Un pensamiento político debe pugnar por las mayorías que le permitan acceder al ejercicio del poder y tiene que aceptar que el juego democrático implica opiniones políticas diversas y un respeto absoluto por ellas. Nadie en política, es decir, en democracia, amenaza con excomuniones por cosas que están en el pensamiento mítico de unos y no en el de otros.
El concepto de familia, el aborto, las costumbres sociales, la educación, el fin de la vida, y un largísimo etcétera deben regularse socialmente y políticamente al margen de las creencias religiosas. Allá cada cual en su determinación puramente personal, pero socialmente nadie debe ser obligado por lo que creen otros. Ni siquiera debería tener que soportar la presencia de una monja o un cura circulando en el hospital donde es atendido, si no lo ha pedido expresamente.

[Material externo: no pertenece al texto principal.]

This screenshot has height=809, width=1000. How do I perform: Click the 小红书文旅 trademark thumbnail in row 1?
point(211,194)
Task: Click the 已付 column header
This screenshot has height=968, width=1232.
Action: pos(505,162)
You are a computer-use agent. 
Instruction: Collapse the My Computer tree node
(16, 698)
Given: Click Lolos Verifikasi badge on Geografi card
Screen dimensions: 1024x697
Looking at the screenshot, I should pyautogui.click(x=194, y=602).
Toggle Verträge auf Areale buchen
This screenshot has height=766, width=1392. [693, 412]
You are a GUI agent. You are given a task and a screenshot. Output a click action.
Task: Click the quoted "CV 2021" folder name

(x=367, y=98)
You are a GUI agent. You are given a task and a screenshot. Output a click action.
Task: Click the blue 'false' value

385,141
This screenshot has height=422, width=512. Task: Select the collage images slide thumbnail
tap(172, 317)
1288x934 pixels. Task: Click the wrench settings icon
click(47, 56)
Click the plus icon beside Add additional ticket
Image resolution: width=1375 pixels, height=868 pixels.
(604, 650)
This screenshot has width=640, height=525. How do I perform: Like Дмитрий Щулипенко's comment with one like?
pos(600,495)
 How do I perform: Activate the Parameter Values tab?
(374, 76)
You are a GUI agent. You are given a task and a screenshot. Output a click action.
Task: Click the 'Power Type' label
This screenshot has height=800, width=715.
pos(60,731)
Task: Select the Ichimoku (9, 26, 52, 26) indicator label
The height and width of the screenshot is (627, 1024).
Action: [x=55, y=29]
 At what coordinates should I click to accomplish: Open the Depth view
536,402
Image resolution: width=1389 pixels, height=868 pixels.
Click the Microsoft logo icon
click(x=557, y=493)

Una mirada a los periódicos nos indica diariamente como esa forma particular de entender la vida o una parte de ella quiere imponerse a todas las demás simplemente por que se reclama como la única verdadera. Es un sin sentido que provoca en un racionalista deseos que no quiero expresar. La democracia debe optar por eliminar las prácticas dictatoriales que tienden a identificar lo que uno piensa con lo que la sociedad debe hacer y que provienen de simples especulaciones sin posible base racional e, incluso, razonable. Ni cristianos de ningún tipo, ni musulmanes, ni judíos, ni etcétera tienen el monopolio de la verdad social, pueden creer lo que quieran o lo que les han obligado a creer familias y religiosos violando su propia libertad de pensamiento, pero nunca deben ejercer, ni se debe dejar que lo hagan, la influencia social y política. Por que lo que dicen que dijo Cristo y no qué dicen que dijo Mahoma. O por que no Visnú o cualquier otra creencia, no son razones democráticas. La democracia tiende a ser laminada simplemente por la influencia social de cada religión y por la deriva de que yo soy el único que sabe y además me lo ha dicho dios. Cosa que, obviamente, nadie puede demostrar.
La democracia es ajena a la religión. Absolutamente ajena. Tanto que solo debe permitir que cada uno, con respeto absoluto a los demás, haga la práctica religiosa que desee. Y nada más. La democracia no debe permitir la religión en ámbitos sociales generales, no en la escuela, etc. Ni debe financiar el más mínimo acto religioso.
Rouco Varela es un dictador. No respeta la democracia, ni a las personas que piensan de forma distinta a él, ni a las más mínimas formas de tolerancia social y política. Como tampoco lo hace un imán que define el mundo como un lugar en que los fieles deben prevalecer sobre los infieles al precio que sea.
Para la democracia no hay fieles, sino personas que asumen los derechos, obligaciones y las libertades democráticas y su funcionamiento jurídico. El resto corresponde al ámbito privado que, en todo caso, debe atenerse al respeto democrático de la ley. Por mi, el burka no debería aceptarse, ni, por supuesto, la sotana. Manifestaciones las dos de la supeditación de la libertad personal y de los propios derechos.